Mi soffermo su questi elementi per sottolineare quale sia stato per la Disney il senso di una sfida con se stessa, a distanza di 65 anni, della cui portata certamente era consapevole. Una versione realistica che non “uccidesse” l’originale, ma lo trasformasse sull’onda del “sentire” del tempo odierno, in modo da adeguarne e rinnovare il senso metaforico; ma anche i moduli formali ed espressivi.

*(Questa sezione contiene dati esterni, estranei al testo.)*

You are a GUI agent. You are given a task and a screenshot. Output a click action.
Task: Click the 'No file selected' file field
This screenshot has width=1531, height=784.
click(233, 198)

Perciò per la prima trasformazione ha chiamato la sceneggiatrice Linda Woolverton, una della più geniali di Hollywood: a lei si deve lo script del capolavoro Il Re Leone (‘94). Costei ha “rovesciato il tavolo”: ha fatto assumere all’intera narrazione un altro e organico punto di vista, quello della Strega; ma, congiuntamente a quello della Sleeping Beauty. Che nella favola originale, è educata dalle piccole fate; qui invece, nei punti nodali, appare direttamente Malefica.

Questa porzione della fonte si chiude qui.